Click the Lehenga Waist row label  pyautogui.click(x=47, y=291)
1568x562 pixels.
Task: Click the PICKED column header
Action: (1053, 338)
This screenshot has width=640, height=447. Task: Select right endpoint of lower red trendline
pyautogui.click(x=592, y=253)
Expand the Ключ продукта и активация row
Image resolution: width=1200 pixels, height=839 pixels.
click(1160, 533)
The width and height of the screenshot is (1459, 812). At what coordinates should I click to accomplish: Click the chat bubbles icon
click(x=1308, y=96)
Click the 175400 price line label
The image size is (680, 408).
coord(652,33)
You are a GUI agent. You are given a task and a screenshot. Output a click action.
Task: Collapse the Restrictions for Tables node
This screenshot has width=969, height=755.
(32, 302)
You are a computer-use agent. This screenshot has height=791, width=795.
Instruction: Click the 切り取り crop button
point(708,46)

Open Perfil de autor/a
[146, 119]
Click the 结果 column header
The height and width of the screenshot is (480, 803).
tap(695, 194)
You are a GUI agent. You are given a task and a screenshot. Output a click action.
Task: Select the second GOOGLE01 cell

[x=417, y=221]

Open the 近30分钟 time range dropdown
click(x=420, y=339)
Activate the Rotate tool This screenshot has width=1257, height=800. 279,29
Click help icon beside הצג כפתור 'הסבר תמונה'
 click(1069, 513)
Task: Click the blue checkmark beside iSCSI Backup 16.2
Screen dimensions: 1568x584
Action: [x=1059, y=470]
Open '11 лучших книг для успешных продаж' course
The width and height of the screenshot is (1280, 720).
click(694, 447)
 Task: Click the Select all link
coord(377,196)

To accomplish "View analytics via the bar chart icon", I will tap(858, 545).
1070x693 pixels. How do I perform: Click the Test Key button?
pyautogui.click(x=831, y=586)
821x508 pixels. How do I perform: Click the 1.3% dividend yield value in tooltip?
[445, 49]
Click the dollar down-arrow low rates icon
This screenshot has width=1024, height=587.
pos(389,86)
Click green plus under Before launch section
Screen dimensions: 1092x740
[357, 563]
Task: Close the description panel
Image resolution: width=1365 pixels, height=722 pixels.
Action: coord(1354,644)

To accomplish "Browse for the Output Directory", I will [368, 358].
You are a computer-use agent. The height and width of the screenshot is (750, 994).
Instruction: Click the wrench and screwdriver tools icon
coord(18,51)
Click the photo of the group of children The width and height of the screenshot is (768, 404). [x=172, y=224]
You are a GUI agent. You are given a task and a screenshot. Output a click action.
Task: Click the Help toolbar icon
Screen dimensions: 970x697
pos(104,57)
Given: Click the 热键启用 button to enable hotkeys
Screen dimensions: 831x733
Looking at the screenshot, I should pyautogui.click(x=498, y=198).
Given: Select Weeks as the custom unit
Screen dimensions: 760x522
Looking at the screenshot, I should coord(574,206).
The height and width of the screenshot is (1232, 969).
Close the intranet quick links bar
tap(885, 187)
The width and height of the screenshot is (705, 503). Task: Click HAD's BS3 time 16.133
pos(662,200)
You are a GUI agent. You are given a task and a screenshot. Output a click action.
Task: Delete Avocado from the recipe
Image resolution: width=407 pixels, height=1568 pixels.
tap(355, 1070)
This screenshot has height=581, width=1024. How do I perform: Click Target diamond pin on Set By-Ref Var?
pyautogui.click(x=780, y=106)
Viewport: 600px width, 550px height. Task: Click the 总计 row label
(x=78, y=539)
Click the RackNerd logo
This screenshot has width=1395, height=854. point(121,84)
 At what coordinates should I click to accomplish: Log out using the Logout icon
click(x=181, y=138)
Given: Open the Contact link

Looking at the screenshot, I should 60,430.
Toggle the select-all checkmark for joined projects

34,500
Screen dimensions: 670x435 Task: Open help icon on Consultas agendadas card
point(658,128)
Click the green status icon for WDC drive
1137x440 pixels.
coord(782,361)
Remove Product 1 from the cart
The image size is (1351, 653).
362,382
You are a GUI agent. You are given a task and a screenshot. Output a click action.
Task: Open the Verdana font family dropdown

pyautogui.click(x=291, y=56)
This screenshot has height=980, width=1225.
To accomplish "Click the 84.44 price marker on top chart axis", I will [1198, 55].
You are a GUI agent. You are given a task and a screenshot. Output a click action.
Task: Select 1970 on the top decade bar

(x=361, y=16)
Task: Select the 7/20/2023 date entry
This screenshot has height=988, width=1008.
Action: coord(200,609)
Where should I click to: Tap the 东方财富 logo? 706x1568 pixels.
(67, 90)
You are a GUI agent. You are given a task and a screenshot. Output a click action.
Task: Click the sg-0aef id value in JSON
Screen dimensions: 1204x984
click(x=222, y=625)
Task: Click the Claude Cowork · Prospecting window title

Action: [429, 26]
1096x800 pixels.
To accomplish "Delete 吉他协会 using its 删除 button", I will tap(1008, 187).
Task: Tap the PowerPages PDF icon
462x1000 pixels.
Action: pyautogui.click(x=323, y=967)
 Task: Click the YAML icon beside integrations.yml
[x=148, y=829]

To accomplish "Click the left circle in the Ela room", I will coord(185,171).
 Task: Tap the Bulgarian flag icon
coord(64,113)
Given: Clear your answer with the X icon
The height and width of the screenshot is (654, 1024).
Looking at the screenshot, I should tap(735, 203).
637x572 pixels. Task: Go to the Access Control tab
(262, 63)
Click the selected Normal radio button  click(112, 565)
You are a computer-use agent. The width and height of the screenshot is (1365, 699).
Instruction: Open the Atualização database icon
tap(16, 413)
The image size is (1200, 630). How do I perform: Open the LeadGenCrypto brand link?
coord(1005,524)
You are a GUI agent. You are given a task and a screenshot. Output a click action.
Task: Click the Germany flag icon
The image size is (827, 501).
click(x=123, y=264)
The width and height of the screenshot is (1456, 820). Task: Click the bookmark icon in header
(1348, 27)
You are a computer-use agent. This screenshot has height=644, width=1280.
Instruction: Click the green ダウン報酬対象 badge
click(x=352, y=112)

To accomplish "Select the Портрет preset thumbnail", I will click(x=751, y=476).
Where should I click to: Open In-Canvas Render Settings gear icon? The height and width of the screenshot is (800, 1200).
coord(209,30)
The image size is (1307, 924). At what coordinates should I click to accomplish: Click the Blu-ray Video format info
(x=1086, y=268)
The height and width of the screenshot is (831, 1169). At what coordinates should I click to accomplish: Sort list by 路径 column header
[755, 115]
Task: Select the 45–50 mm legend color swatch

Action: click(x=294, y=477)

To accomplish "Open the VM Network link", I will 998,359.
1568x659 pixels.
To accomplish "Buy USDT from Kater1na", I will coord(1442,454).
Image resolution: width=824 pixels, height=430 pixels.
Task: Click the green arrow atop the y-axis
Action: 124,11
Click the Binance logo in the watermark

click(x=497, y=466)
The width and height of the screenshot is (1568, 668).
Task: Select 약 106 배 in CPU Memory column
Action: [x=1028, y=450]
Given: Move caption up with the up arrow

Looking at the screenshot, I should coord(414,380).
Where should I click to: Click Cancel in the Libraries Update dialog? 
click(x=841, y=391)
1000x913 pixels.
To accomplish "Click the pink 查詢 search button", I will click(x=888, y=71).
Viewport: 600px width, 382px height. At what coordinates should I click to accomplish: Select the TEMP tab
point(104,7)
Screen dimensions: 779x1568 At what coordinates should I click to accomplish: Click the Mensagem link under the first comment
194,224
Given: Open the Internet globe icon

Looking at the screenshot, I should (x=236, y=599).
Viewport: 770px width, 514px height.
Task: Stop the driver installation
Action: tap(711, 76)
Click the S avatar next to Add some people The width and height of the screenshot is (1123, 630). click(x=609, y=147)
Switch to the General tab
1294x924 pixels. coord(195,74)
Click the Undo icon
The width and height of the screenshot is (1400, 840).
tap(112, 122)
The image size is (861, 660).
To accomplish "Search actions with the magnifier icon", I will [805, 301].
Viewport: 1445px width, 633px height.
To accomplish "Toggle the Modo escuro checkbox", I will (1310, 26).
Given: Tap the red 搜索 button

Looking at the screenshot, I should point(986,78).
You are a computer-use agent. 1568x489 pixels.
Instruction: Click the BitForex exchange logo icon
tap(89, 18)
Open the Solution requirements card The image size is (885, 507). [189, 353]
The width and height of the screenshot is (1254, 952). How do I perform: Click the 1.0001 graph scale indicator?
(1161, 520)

■ **TASK TO CARRY OUT**:
Which lines in the records contain the word "chart"? Copy each one.

■ **EXERCISE SOLUTION**:
To accomplish "View analytics via the bar chart icon", I will tap(858, 545).
To accomplish "Click the 84.44 price marker on top chart axis", I will [1198, 55].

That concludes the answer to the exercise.